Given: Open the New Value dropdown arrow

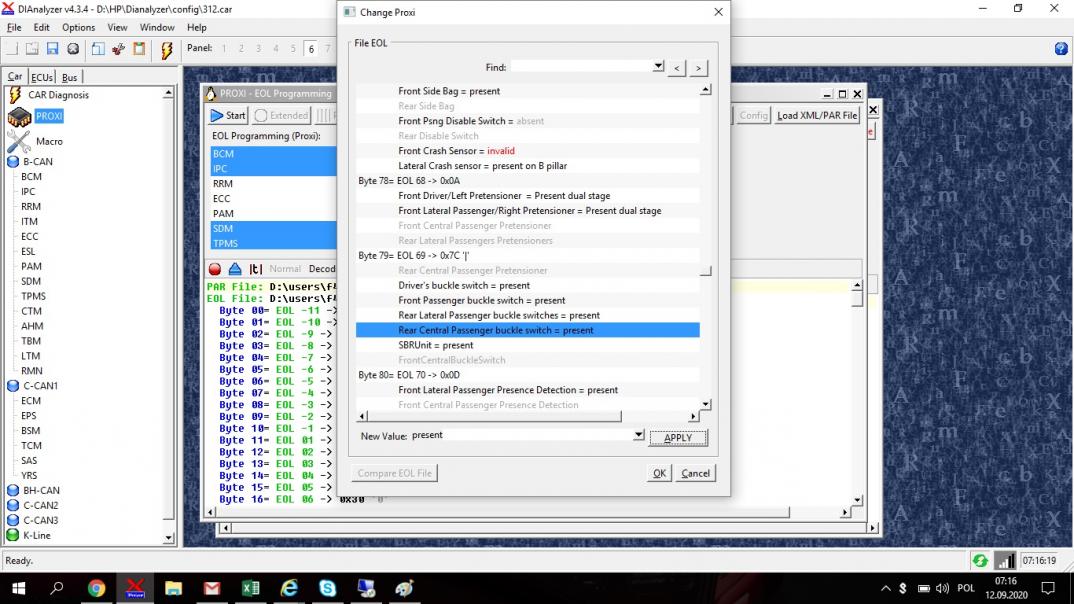Looking at the screenshot, I should [639, 435].
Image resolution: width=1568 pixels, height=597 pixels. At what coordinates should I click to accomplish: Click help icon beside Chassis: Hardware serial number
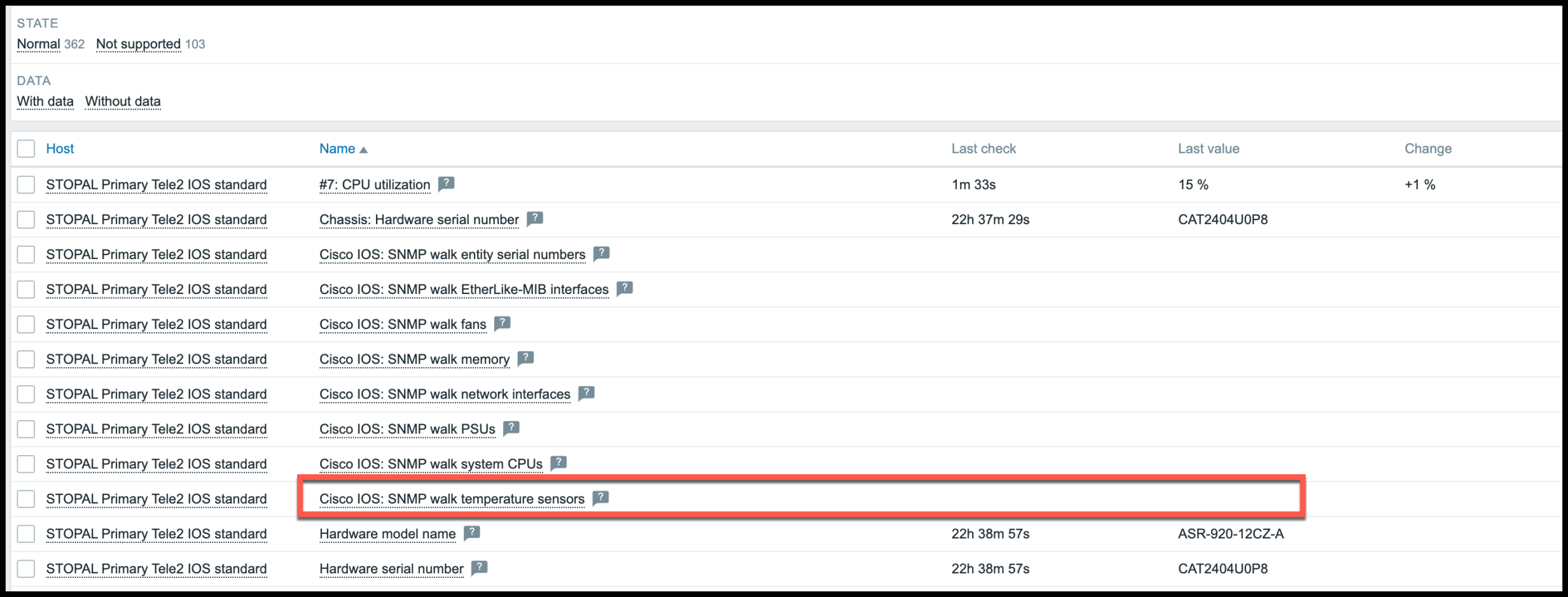(535, 219)
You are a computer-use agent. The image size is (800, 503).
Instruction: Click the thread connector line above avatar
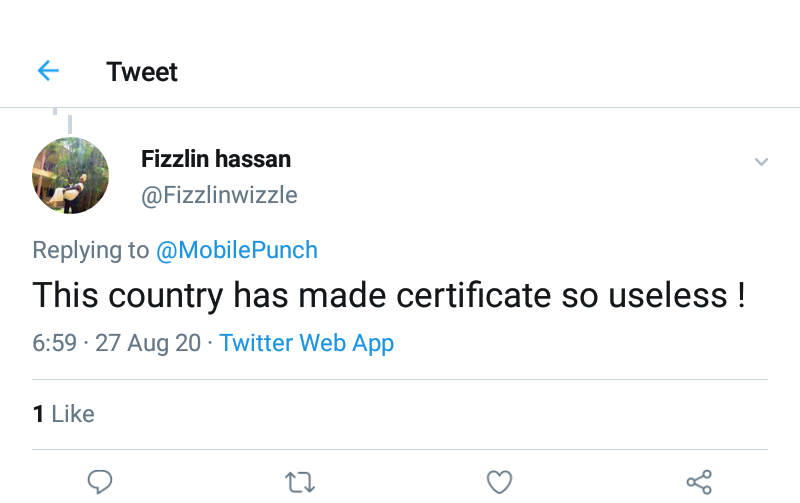click(69, 122)
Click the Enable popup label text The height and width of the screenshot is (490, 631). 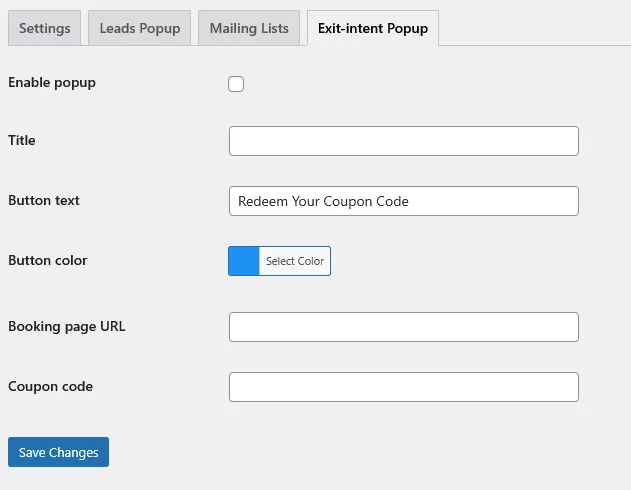click(52, 83)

• REQUIREMENT
Starting with the line that contains "Image resolution: width=1568" and finishing with the line that contains "You are a computer-use", reproduce every line of the material above exactly, but not the pictures.

• EXPECTED ANSWER
Image resolution: width=1568 pixels, height=597 pixels. At what coordinates should I click to accomplish: Click help icon beside Chassis: Hardware serial number
(535, 219)
You are a computer-use agent. The image size is (800, 503).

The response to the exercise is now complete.